WHAT YOU WILL DO: Locate each line in the data below that contains the word "pixels" and copy those lines.

SUPPLIED MATERIAL:
────
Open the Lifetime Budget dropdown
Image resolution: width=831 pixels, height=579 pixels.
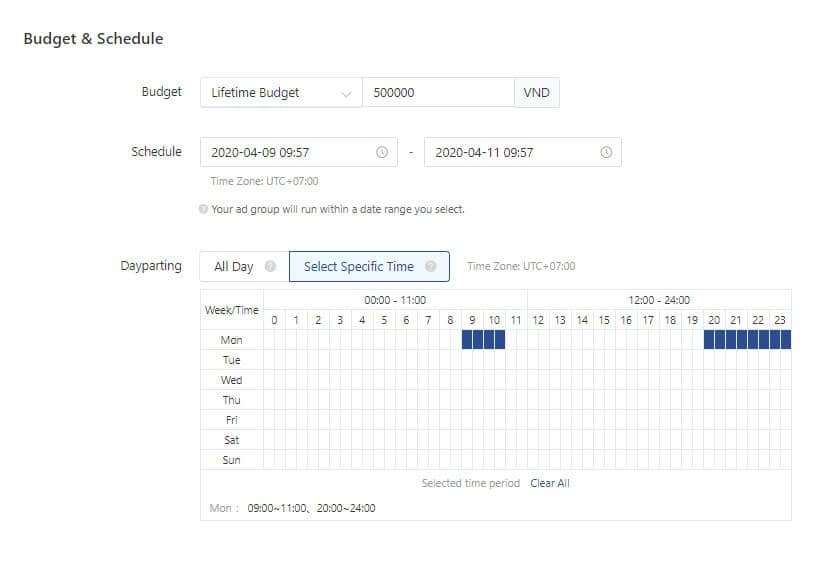click(x=280, y=93)
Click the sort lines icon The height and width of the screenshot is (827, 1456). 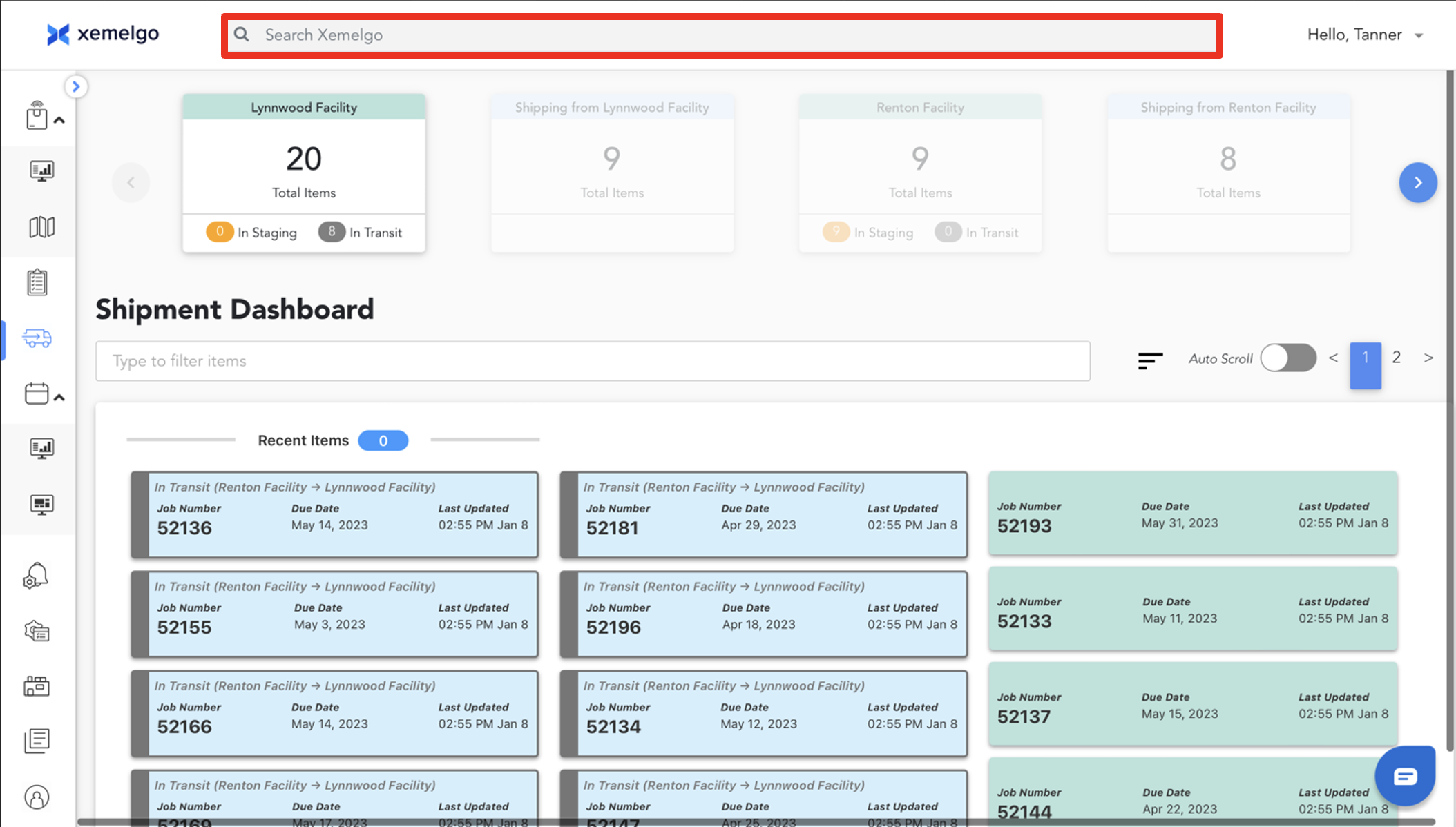(x=1150, y=360)
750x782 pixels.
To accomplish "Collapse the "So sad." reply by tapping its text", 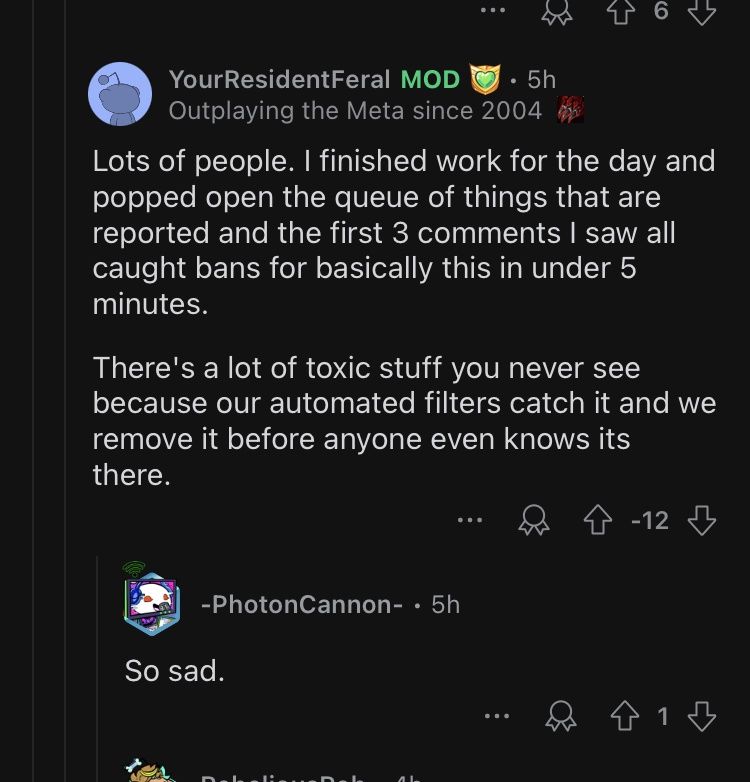I will [x=174, y=670].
────
WRITTEN SOLUTION:
Image resolution: width=831 pixels, height=579 pixels.
750x782 pixels.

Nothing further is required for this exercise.